What is asked:
• A. Translate the sentence "This document summarizes Apocalypse 2, which covers small-scale lexical items and typological issues." from the commit log below into Spanish.
• B. Please return everything in the commit log below from "-in the grammar" down to "the statement_modifier category.)", unchanged.
• C. Condense the paragraph in the commit log below that begins "At each point in the parse" into a short bulleted list that keeps its main facts.

Page excerpt:
━━━━━━━━━━━━━━━━

Author: larry
Date: Sat Nov  4 09:29:42 2006
New Revision: 13414

Modified:
   doc/trunk/design/syn/S02.pod

Log:
Clarified that ordering of grammatical categories is controlled by the
magical hash matching construct.


Modified: doc/trunk/design/syn/S02.pod
==============================================================================
--- doc/trunk/design/syn/S02.pod        (original)
+++ doc/trunk/design/syn/S02.pod        Sat Nov  4 09:29:42 2006
@@ -12,9 +12,9 @@
 
   Maintainer: Larry Wall <[EMAIL PROTECTED]>
   Date: 10 Aug 2004
-  Last Modified: 9 Oct 2006
+  Last Modified: 4 Nov 2006
   Number: 2
-  Version: 76
+  Version: 77
 
 This document summarizes Apocalypse 2, which covers small-scale
 lexical items and typological issues.  (These Synopses also contain
@@ -2324,11 +2324,27 @@
 At each point in the parse, the lexer knows which subset of the
 grammatical categories are possible at that point, and follows the
 longest-token rule across all the active grammatical categories.
-(Ordering of grammatical categories matters only in case of a "tie",
-in which case the grammatical category that is notionally "first"
-in the grammar wins.  For instance, a statement_control is always going to win 
out over a prefix operator of the same name.  More specifically, you can't
-call a function named "if" directly because it would be hidden either
-by the statement_control category or the statement_modifier category.)

━━━━━━━━━━━━━━━━

Information shown:
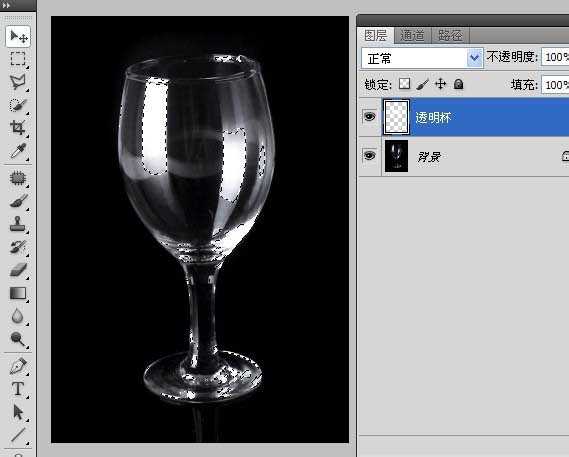Select the Eraser tool
The width and height of the screenshot is (569, 457).
[18, 270]
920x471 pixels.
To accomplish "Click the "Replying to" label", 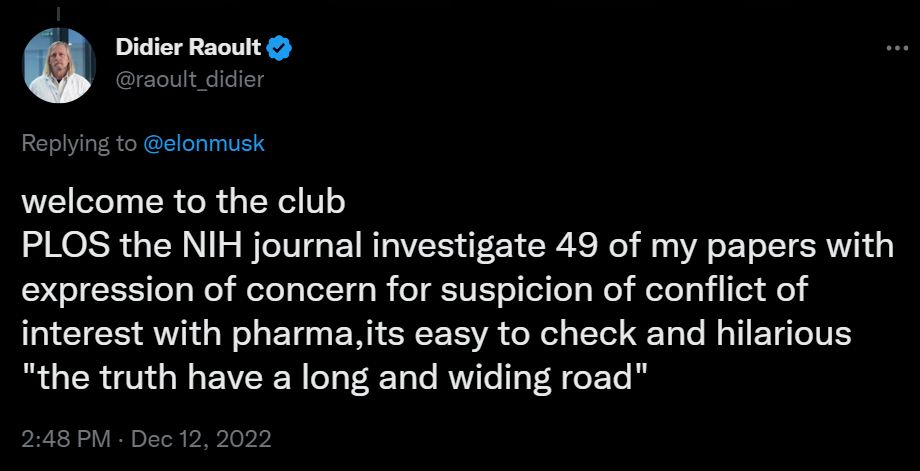I will coord(80,143).
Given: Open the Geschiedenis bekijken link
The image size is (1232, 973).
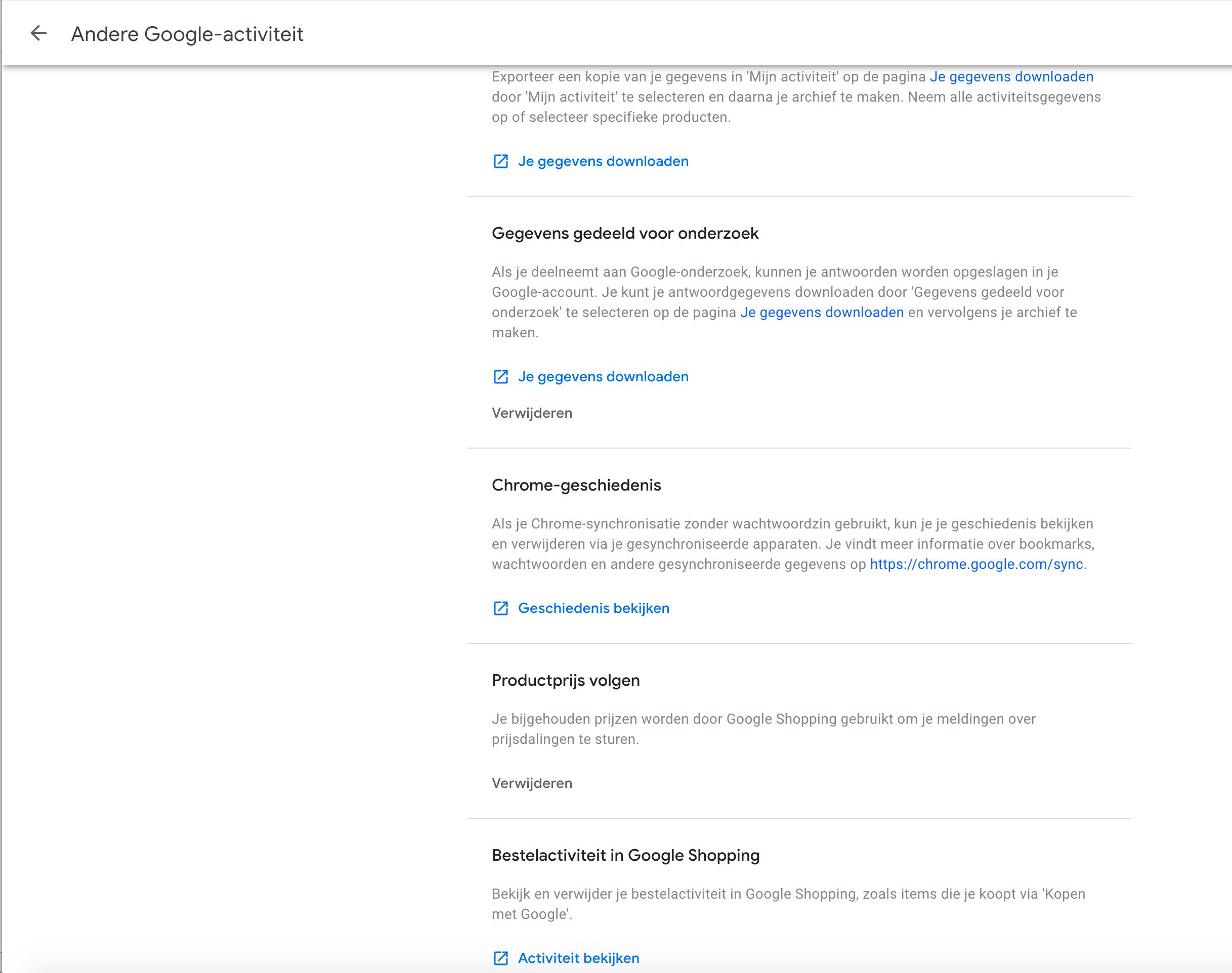Looking at the screenshot, I should [x=593, y=608].
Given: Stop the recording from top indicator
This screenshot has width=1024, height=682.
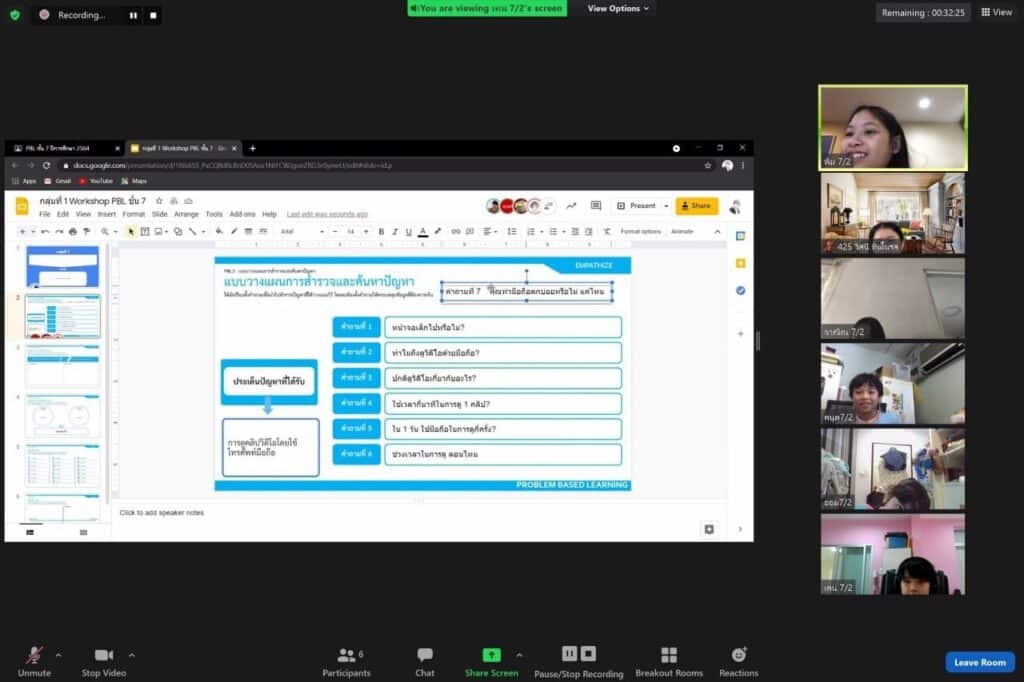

━━━━━━━━━━━━━━━━

The responses:
• A. Este documento resume Apocalypse 2, que abarca elementos léxicos a pequeña escala y cuestiones tipológicas.

• B.
-in the grammar wins.  For instance, a statement_control is always going to win 
out over a prefix operator of the same name.  More specifically, you can't
-call a function named "if" directly because it would be hidden either
-by the statement_control category or the statement_modifier category.)

• C.
- At each point in the parse, the lexer knows which subset of the grammatical categories is possible.
- It follows the longest-token rule across all active grammatical categories.
- Ordering of categories matters only in a "tie," and then the category that is notionally "first" in the grammar wins.
- For instance, a statement_control always wins over a prefix operator of the same name.
- So a function named "if" can't be called directly, because the statement_control or statement_modifier category would hide it.